(Extracted data entries)
# # # # # # #

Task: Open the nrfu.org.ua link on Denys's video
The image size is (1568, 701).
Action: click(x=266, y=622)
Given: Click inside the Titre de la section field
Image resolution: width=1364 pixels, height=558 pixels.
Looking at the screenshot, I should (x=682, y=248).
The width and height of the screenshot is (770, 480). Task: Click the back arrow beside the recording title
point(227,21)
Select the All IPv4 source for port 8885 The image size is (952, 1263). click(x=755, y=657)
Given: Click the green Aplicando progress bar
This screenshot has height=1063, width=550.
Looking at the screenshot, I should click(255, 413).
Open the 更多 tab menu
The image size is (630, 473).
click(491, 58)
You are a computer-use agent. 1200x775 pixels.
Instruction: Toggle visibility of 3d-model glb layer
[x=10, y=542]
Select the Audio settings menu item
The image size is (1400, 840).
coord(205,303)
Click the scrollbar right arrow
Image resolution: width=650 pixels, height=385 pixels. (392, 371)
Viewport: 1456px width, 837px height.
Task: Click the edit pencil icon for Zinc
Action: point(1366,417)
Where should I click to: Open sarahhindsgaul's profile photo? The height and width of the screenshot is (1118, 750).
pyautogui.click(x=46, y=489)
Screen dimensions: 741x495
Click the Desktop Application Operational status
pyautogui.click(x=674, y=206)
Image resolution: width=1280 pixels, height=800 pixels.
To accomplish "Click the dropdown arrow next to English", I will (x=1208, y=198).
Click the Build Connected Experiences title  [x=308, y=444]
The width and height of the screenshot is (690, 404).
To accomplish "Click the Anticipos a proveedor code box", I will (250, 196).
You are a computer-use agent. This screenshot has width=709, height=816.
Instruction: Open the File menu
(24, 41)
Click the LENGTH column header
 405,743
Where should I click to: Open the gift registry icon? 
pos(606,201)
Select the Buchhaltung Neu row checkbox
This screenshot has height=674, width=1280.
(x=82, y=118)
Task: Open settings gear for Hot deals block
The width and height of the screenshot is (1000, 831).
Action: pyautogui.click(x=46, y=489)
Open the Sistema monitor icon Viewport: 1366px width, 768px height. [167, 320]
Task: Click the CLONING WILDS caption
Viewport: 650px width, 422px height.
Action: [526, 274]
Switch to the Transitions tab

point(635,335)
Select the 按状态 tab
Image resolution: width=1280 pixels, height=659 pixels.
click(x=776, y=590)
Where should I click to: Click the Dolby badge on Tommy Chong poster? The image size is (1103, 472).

# # # # # # #

- **Your task**
Which lines in the data above hold the string "agent"? Return each of them.

- **Solved problem**
You are a computer-use agent. 1200x775 pixels.
You are a computer-use agent. This screenshot has width=709, height=816.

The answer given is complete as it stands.